Belated Birthday of Heath Ledger

April 4th was Heath Ledger’s birthday.  He would have been 32.  This anniversary serves as a reminder of just how sad his passing was three years ago, and how many more great performances he had in store.  After he stared in the critically-acclaimed Brokeback Mountain, he was hailed as the next Marlon Brando.  Unfortunately, his story took a James Dean-esque twist instead.

I knew and understood the Brando comparison back in 2005, when I was still in high school.  It you watch any Brando film—On the Waterfront, A Streetcar Named Desire, The Fugitive Kind, etc.—you see how much he disappeared into a role, how much of his body he committed to the part.  In lieu of making dialog work for him, he made the space in between the lines marks of brilliance.  Brando never hid behind lines; rather he internalized them, making it appear his character would burst if the line wasn’t spoken.  Think of “Stelllllaaaaa!” think of the scene where he opens the bottle of champagne in Streetcar, think of him trying on Eva Marie Saint’s glove in Waterfront.  Brando discovered the small things within a role, and used them to define the part.  Ledger did this too.

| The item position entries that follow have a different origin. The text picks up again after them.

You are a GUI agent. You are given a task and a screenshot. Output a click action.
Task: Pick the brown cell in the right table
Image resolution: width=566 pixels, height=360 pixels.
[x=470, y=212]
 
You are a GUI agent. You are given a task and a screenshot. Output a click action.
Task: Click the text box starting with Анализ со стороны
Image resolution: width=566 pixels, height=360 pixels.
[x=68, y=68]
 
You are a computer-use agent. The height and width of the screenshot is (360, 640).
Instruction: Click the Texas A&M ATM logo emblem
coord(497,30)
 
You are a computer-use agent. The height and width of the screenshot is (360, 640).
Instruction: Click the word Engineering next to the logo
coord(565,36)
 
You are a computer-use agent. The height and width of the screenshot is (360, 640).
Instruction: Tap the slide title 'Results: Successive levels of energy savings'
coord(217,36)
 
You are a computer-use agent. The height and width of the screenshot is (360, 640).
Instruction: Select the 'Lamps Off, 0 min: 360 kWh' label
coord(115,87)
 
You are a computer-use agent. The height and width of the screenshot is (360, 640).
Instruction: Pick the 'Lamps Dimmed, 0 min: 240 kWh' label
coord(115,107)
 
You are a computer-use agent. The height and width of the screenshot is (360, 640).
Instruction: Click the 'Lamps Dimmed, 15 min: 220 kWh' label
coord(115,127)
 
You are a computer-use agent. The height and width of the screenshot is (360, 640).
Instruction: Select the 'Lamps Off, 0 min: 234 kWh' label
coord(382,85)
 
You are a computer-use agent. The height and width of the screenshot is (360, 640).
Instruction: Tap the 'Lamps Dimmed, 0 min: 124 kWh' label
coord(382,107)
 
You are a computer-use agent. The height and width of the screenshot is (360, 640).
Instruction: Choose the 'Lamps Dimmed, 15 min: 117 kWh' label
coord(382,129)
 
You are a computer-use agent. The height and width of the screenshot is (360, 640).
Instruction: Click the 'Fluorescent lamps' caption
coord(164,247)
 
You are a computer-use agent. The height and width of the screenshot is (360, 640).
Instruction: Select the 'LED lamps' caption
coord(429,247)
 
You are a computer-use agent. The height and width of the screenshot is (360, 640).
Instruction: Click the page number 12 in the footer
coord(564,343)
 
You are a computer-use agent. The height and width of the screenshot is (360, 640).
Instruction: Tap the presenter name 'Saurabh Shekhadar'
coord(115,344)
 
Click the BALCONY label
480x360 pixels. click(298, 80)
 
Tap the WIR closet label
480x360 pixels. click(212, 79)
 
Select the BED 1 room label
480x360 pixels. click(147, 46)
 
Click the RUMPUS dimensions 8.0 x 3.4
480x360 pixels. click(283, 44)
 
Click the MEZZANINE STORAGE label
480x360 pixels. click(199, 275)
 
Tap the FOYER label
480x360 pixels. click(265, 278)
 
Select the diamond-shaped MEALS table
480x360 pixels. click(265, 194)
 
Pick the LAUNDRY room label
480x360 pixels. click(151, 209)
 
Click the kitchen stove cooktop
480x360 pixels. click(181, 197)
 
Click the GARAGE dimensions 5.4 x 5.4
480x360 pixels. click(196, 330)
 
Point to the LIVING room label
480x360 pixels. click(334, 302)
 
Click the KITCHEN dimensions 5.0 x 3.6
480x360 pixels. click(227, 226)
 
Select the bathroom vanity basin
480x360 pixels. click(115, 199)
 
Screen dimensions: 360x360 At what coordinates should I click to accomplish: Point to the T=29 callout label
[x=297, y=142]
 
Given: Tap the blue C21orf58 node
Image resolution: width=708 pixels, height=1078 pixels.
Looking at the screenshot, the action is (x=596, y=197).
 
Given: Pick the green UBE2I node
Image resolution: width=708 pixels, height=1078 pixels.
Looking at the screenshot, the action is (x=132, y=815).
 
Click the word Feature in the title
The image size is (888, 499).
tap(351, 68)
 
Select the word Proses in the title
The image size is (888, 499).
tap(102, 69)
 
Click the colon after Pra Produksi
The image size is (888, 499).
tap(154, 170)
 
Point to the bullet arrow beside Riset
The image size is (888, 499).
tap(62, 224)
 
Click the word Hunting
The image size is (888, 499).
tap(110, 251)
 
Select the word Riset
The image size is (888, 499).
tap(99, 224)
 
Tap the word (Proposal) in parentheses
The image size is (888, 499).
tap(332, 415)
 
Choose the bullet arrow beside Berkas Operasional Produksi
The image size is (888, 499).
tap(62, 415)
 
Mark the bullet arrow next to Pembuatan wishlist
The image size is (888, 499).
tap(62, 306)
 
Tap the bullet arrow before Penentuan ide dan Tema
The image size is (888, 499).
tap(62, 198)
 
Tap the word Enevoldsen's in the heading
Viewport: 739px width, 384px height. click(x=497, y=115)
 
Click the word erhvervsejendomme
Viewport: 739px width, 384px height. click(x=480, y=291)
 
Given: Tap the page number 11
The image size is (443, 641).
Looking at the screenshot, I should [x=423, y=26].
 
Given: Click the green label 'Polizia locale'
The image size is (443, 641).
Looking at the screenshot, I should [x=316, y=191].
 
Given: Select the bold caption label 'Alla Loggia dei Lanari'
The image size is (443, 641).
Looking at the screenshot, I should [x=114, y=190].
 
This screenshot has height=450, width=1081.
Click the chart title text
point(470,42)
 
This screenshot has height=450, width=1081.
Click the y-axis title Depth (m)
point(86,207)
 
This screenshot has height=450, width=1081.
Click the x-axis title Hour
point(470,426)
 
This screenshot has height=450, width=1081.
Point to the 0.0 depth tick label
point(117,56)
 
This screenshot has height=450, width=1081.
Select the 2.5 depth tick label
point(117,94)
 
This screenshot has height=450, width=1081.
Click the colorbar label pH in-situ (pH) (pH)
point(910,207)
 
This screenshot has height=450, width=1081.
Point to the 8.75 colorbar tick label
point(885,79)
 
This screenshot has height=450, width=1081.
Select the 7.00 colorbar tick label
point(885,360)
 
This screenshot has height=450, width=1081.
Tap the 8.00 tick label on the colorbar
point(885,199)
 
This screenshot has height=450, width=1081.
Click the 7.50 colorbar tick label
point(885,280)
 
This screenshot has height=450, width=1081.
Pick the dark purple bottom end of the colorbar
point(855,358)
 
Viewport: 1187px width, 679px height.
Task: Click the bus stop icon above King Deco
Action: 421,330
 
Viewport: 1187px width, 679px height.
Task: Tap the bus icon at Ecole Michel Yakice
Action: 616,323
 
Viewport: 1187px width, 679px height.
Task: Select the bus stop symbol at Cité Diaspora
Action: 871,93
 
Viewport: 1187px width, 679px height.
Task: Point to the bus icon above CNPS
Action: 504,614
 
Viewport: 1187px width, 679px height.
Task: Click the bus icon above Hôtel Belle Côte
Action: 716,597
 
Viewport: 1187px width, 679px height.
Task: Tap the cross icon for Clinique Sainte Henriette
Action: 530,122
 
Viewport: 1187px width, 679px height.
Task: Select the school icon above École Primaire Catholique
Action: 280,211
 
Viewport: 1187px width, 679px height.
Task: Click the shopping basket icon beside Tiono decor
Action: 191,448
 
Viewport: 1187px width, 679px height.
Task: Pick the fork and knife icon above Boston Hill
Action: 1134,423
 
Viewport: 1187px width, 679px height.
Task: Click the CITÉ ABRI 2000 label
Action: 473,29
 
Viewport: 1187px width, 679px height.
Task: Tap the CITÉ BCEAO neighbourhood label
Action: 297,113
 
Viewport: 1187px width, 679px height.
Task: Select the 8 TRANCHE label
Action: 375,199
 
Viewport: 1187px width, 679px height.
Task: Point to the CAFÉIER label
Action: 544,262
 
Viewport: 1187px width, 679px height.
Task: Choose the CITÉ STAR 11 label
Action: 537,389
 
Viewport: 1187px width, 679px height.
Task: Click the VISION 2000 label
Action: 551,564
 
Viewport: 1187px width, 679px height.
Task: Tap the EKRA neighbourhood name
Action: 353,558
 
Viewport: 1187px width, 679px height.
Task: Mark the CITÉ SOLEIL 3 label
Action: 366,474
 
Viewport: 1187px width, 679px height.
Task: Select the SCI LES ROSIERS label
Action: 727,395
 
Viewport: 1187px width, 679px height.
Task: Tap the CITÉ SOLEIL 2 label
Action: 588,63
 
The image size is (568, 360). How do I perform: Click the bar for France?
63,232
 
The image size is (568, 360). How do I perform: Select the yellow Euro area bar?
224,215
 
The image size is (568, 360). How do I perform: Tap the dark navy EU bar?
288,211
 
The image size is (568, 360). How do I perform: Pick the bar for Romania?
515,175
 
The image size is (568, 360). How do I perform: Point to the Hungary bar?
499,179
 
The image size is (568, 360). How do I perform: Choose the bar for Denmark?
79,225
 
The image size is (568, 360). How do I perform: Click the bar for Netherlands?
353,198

Look no further than his two most honored performances, that of Ennis Del Mar in Brokeback Mountain and The Joker in The Dark Knight.  Rarely do you see a multiple Oscar nominee represented with two such vastly different roles.  But Ledger managed it.  Say what you want about his posthumous success with The Joker, but we all know he deserved the praise and would have won had he been alive.  Look at him in Brokeback.  Minimalism at its finest.  He mumbles through his lines like a man trying to find himself, simply lost.  He’s hiding from himself, so he hides what he says.  Each of his lines in that film is delivered with such a painful hint of self-loathing, and of fear, not of society, but of himself—of the truth.  The final scene where he cradles Jake Gyllenhaal’s bloody shirt is something of pure wonder; an actor so clearly understanding what the character is going though, and delivering on the demanding cathartic moment.  So much in the body, so much character study, so much devotion.

The same can be said for his instant-classic turn as The Joker.  Actors reinvent characters all the time, but never before had it been done to this magnitude.  Sparing some of the ad nauseum details about the role, it was perfect.  Like Brando, he took small things and made them powerful.  For instance, when another actor would have sat quietly in the jail cell, Ledger began applauding—something that wasn’t in the script—and suddenly that’s a memorable scene from the movie.  His slithery devouring of lines is nothing short of genius, even changing throwaway lines into unintended punchlines (“Very poor choice of words” anyone?)

I was already a huge fan of Ledger when he passed, and like most of America, probably more so after seeing The Dark Knight.  Seeing his performance acknowledged with an Academy Award win was my proudest moment as an Oscar fan.  It showed that sometimes, just sometimes, they do award the best performance of the year, regardless of genre.